Expect the siren calls for regulation to become deafening—mostly focused on “updating” Section 230 of the 1996 Communications Decency Act, the provision that limits social-media companies’ liability for things users say. A year ago Joe Biden said it should be “revoked, immediately.” The law states that except for illegal materials like child pornography, companies can host everything and employ their own community standards to take down what they consider offensive.
This mess was all predicted by a comic strip (really!) in 2004, when only Harvard dorm residents knew about TheFacebook—and Twitter was two years away. John “Gabe” Gabriel—the alter ego of one of the creators of Penny Arcade, a web comic—came up with the Greater Internet [Jerkwad] Theory (obscenity deleted). The theory is spelled out on a green chalkboard: “Normal Person + Anonymity + Audience = Total [Jerkwad]” while interpreters note that “normal, well-adjusted people may display psychopathic or antisocial behaviors when given both anonymity and a captive audience on the Internet.” It’s no longer a theory, is it? 
In our new slushy, snowflake-soaked society, some folks are offended by just about anything, and are quick to deploy torches and pitchforks to silence and cancel anything not currently considered politically correct. It’s worth reiterating: social media and all its benefits (ask small businesses) wouldn’t exist without Section 230. Instead of hiring hundreds of thousands of coders, Facebook and Twitter would instead be giant law firms forever fighting lawsuits.

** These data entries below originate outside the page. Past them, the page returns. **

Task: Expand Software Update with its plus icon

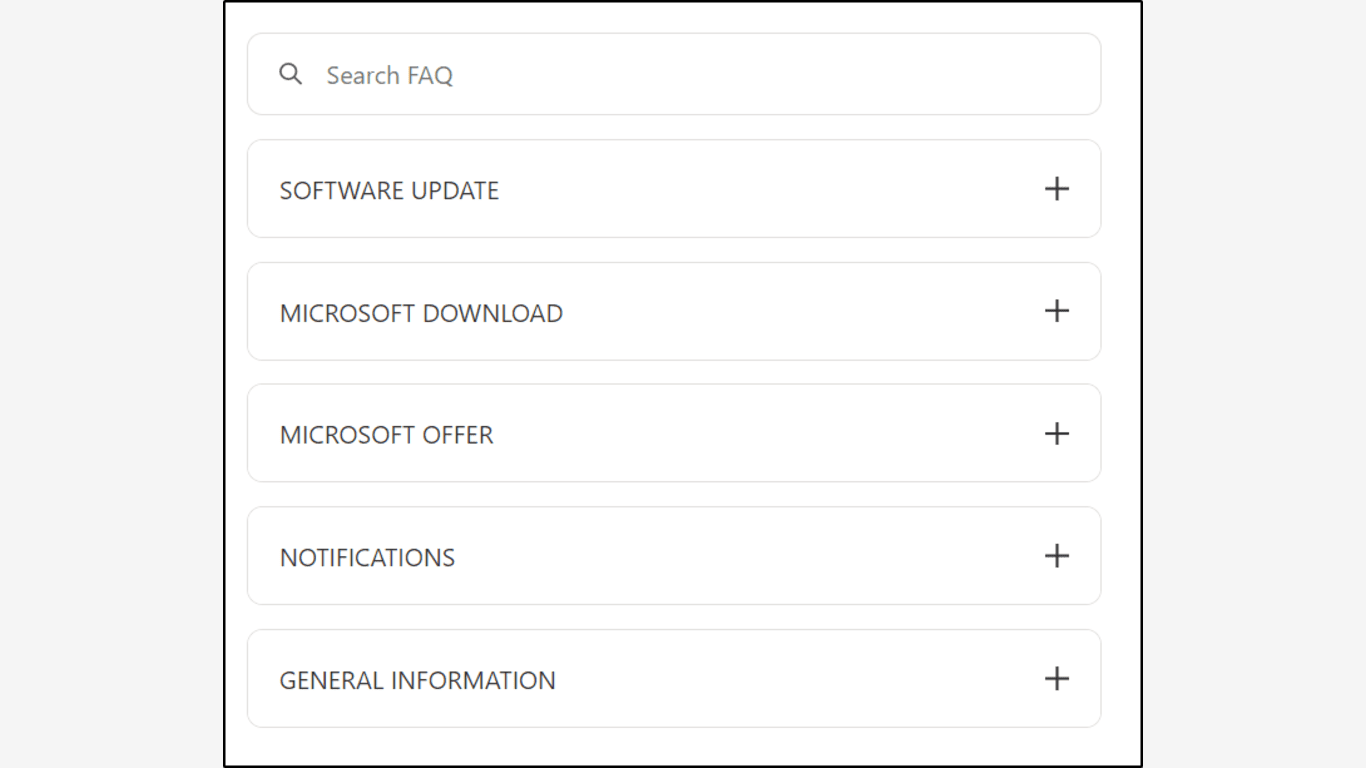Action: coord(1056,189)
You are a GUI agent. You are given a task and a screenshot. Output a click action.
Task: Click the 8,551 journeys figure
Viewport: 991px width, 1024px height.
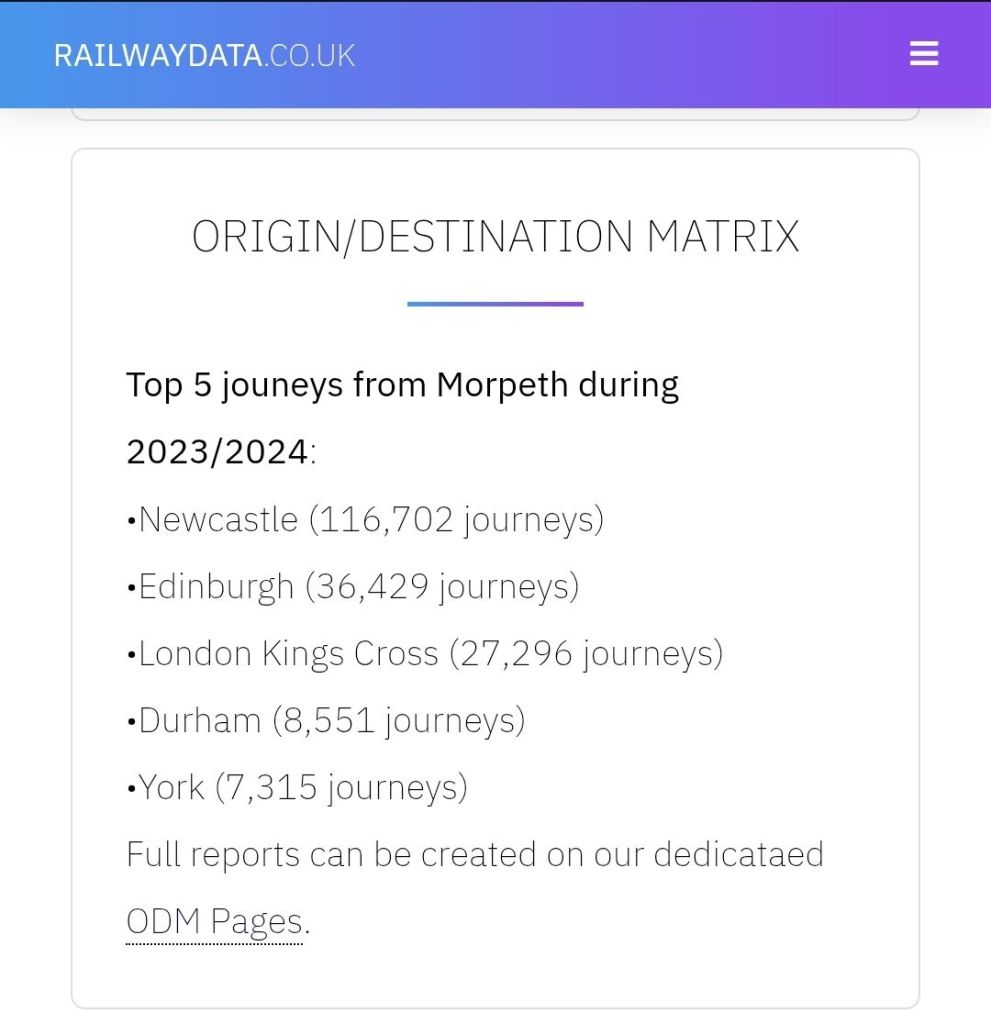pos(325,721)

Still, Facebook ran ads all fall practically begging for regulation. But any attempt to “fix” Section 230 would surely kill it. Legislation would be a bicameral camel—a horse designed by committee—trying to define community standards, hate speech, what “incites” riots, what constitutes “systemic” racism and on and on, with the inevitable loopholes for certain politicians and favored groups.